#### Exercise prompt:
Write the records out again, exactly as they stand below.

#### Information given:
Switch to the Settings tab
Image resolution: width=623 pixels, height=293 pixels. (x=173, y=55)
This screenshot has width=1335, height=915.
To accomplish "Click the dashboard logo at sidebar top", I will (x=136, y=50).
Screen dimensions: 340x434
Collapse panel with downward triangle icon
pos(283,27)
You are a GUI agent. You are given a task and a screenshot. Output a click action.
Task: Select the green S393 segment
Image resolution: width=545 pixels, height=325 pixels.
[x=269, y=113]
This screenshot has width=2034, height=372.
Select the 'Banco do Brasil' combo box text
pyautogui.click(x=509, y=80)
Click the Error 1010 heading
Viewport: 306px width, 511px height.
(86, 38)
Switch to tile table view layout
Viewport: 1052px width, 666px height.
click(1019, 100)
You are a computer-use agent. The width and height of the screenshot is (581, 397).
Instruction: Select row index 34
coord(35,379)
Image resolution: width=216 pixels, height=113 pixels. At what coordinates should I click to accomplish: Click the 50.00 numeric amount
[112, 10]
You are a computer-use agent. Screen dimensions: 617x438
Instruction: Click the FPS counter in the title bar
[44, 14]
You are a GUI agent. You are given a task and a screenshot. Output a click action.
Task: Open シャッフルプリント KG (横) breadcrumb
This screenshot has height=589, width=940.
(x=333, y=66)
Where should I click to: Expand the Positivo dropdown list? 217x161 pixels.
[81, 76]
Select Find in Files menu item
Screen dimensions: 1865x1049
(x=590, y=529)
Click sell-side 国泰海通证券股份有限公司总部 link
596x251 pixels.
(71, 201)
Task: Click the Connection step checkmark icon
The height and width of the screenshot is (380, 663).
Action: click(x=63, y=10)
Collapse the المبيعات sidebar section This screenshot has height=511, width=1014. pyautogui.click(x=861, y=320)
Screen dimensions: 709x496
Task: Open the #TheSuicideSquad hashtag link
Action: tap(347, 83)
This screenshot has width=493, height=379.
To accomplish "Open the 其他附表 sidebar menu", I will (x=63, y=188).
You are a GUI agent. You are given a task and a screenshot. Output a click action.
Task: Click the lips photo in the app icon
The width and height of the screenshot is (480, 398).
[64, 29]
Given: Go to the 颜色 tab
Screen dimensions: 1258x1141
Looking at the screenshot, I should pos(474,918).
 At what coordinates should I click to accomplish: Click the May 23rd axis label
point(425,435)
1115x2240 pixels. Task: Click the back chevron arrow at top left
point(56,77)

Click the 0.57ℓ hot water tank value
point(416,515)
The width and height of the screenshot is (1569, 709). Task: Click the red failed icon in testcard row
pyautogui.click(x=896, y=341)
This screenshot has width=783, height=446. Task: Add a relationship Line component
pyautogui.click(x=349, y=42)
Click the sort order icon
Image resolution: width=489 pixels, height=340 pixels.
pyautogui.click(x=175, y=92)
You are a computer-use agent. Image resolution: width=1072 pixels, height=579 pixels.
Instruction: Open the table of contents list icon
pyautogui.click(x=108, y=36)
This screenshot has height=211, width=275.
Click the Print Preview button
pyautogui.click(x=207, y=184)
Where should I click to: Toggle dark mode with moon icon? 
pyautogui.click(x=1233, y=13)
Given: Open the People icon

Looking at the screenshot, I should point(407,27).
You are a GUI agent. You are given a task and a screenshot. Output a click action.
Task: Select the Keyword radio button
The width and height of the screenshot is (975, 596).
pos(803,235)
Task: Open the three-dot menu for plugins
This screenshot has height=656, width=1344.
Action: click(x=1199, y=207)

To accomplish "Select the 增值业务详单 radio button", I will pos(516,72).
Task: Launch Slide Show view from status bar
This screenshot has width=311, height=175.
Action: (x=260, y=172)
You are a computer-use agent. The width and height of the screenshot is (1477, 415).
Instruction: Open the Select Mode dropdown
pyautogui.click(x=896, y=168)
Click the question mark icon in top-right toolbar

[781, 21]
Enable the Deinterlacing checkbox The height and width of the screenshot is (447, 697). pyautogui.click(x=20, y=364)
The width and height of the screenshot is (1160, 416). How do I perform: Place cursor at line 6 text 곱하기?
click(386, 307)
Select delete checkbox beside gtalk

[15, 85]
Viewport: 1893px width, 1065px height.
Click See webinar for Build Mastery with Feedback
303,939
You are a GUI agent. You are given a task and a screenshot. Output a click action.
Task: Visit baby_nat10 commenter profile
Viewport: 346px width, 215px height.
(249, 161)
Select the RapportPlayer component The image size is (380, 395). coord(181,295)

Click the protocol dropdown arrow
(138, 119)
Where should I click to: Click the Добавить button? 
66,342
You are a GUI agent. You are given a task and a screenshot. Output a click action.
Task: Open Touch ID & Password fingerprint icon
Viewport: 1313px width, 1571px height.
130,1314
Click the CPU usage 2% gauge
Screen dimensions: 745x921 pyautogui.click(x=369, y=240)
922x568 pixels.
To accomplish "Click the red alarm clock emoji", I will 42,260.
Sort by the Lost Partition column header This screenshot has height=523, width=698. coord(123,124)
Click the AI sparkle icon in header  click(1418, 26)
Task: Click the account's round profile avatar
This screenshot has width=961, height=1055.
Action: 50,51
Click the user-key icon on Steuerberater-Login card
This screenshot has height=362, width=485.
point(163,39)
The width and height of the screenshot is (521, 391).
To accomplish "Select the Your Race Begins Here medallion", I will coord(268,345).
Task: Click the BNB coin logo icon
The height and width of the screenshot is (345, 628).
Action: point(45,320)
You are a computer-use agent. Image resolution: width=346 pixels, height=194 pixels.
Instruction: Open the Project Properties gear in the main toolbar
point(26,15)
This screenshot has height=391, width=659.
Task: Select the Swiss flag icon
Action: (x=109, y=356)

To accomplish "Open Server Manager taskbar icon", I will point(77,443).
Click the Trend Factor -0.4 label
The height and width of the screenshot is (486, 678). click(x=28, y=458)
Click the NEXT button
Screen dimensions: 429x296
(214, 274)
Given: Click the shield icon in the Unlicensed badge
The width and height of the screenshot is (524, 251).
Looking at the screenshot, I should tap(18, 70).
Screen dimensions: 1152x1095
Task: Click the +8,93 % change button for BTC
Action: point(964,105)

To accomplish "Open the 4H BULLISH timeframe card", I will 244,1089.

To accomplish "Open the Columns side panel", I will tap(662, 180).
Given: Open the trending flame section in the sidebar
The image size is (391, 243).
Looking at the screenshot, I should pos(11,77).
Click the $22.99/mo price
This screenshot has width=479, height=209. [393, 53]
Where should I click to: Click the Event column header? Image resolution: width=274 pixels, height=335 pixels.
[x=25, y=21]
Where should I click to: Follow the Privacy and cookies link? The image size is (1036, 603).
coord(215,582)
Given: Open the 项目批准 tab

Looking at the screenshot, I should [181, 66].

#### Solution for this problem:
Switch to the Settings tab
Image resolution: width=623 pixels, height=293 pixels. (x=173, y=55)
This screenshot has width=1335, height=915.
To accomplish "Click the dashboard logo at sidebar top", I will (x=136, y=50).
Screen dimensions: 340x434
Collapse panel with downward triangle icon
pos(283,27)
You are a GUI agent. You are given a task and a screenshot. Output a click action.
Task: Select the green S393 segment
Image resolution: width=545 pixels, height=325 pixels.
[x=269, y=113]
This screenshot has width=2034, height=372.
Select the 'Banco do Brasil' combo box text
pyautogui.click(x=509, y=80)
Click the Error 1010 heading
Viewport: 306px width, 511px height.
(86, 38)
Switch to tile table view layout
Viewport: 1052px width, 666px height.
click(1019, 100)
You are a computer-use agent. The width and height of the screenshot is (581, 397).
Instruction: Select row index 34
coord(35,379)
Image resolution: width=216 pixels, height=113 pixels. At what coordinates should I click to accomplish: Click the 50.00 numeric amount
[112, 10]
You are a computer-use agent. Screen dimensions: 617x438
Instruction: Click the FPS counter in the title bar
[44, 14]
You are a GUI agent. You are given a task and a screenshot. Output a click action.
Task: Open シャッフルプリント KG (横) breadcrumb
This screenshot has height=589, width=940.
(x=333, y=66)
Where should I click to: Expand the Positivo dropdown list? 217x161 pixels.
[81, 76]
Select Find in Files menu item
Screen dimensions: 1865x1049
(x=590, y=529)
Click sell-side 国泰海通证券股份有限公司总部 link
596x251 pixels.
(71, 201)
Task: Click the Connection step checkmark icon
The height and width of the screenshot is (380, 663).
Action: click(x=63, y=10)
Collapse the المبيعات sidebar section This screenshot has height=511, width=1014. pyautogui.click(x=861, y=320)
Screen dimensions: 709x496
Task: Open the #TheSuicideSquad hashtag link
Action: tap(347, 83)
This screenshot has width=493, height=379.
To accomplish "Open the 其他附表 sidebar menu", I will (x=63, y=188).
You are a GUI agent. You are given a task and a screenshot. Output a click action.
Task: Click the lips photo in the app icon
The width and height of the screenshot is (480, 398).
[64, 29]
Given: Go to the 颜色 tab
Screen dimensions: 1258x1141
Looking at the screenshot, I should pos(474,918).
 At what coordinates should I click to accomplish: Click the May 23rd axis label
point(425,435)
1115x2240 pixels. Task: Click the back chevron arrow at top left
point(56,77)

Click the 0.57ℓ hot water tank value
point(416,515)
The width and height of the screenshot is (1569, 709). Task: Click the red failed icon in testcard row
pyautogui.click(x=896, y=341)
This screenshot has width=783, height=446. Task: Add a relationship Line component
pyautogui.click(x=349, y=42)
Click the sort order icon
Image resolution: width=489 pixels, height=340 pixels.
pyautogui.click(x=175, y=92)
You are a computer-use agent. Image resolution: width=1072 pixels, height=579 pixels.
Instruction: Open the table of contents list icon
pyautogui.click(x=108, y=36)
This screenshot has height=211, width=275.
Click the Print Preview button
pyautogui.click(x=207, y=184)
Where should I click to: Toggle dark mode with moon icon? 
pyautogui.click(x=1233, y=13)
Given: Open the People icon

Looking at the screenshot, I should point(407,27).
You are a GUI agent. You are given a task and a screenshot. Output a click action.
Task: Select the Keyword radio button
The width and height of the screenshot is (975, 596).
pos(803,235)
Task: Open the three-dot menu for plugins
This screenshot has height=656, width=1344.
Action: click(x=1199, y=207)

To accomplish "Select the 增值业务详单 radio button", I will pos(516,72).
Task: Launch Slide Show view from status bar
This screenshot has width=311, height=175.
Action: (x=260, y=172)
You are a computer-use agent. The width and height of the screenshot is (1477, 415).
Instruction: Open the Select Mode dropdown
pyautogui.click(x=896, y=168)
Click the question mark icon in top-right toolbar

[781, 21]
Enable the Deinterlacing checkbox The height and width of the screenshot is (447, 697). pyautogui.click(x=20, y=364)
The width and height of the screenshot is (1160, 416). How do I perform: Place cursor at line 6 text 곱하기?
click(386, 307)
Select delete checkbox beside gtalk

[15, 85]
Viewport: 1893px width, 1065px height.
Click See webinar for Build Mastery with Feedback
303,939
You are a GUI agent. You are given a task and a screenshot. Output a click action.
Task: Visit baby_nat10 commenter profile
Viewport: 346px width, 215px height.
(249, 161)
Select the RapportPlayer component The image size is (380, 395). coord(181,295)

Click the protocol dropdown arrow
(138, 119)
Where should I click to: Click the Добавить button? 
66,342
You are a GUI agent. You are given a task and a screenshot. Output a click action.
Task: Open Touch ID & Password fingerprint icon
Viewport: 1313px width, 1571px height.
130,1314
Click the CPU usage 2% gauge
Screen dimensions: 745x921 pyautogui.click(x=369, y=240)
922x568 pixels.
To accomplish "Click the red alarm clock emoji", I will 42,260.
Sort by the Lost Partition column header This screenshot has height=523, width=698. coord(123,124)
Click the AI sparkle icon in header  click(1418, 26)
Task: Click the account's round profile avatar
This screenshot has width=961, height=1055.
Action: 50,51
Click the user-key icon on Steuerberater-Login card
This screenshot has height=362, width=485.
point(163,39)
The width and height of the screenshot is (521, 391).
To accomplish "Select the Your Race Begins Here medallion", I will coord(268,345).
Task: Click the BNB coin logo icon
The height and width of the screenshot is (345, 628).
Action: point(45,320)
You are a computer-use agent. Image resolution: width=346 pixels, height=194 pixels.
Instruction: Open the Project Properties gear in the main toolbar
point(26,15)
This screenshot has height=391, width=659.
Task: Select the Swiss flag icon
Action: (x=109, y=356)

To accomplish "Open Server Manager taskbar icon", I will point(77,443).
Click the Trend Factor -0.4 label
The height and width of the screenshot is (486, 678). click(x=28, y=458)
Click the NEXT button
Screen dimensions: 429x296
(214, 274)
Given: Click the shield icon in the Unlicensed badge
The width and height of the screenshot is (524, 251).
Looking at the screenshot, I should tap(18, 70).
Screen dimensions: 1152x1095
Task: Click the +8,93 % change button for BTC
Action: point(964,105)

To accomplish "Open the 4H BULLISH timeframe card", I will 244,1089.

To accomplish "Open the Columns side panel", I will tap(662, 180).
Given: Open the trending flame section in the sidebar
The image size is (391, 243).
Looking at the screenshot, I should pos(11,77).
Click the $22.99/mo price
This screenshot has width=479, height=209. [393, 53]
Where should I click to: Click the Event column header? Image resolution: width=274 pixels, height=335 pixels.
[x=25, y=21]
Where should I click to: Follow the Privacy and cookies link? The image size is (1036, 603).
coord(215,582)
Given: Open the 项目批准 tab

Looking at the screenshot, I should [181, 66].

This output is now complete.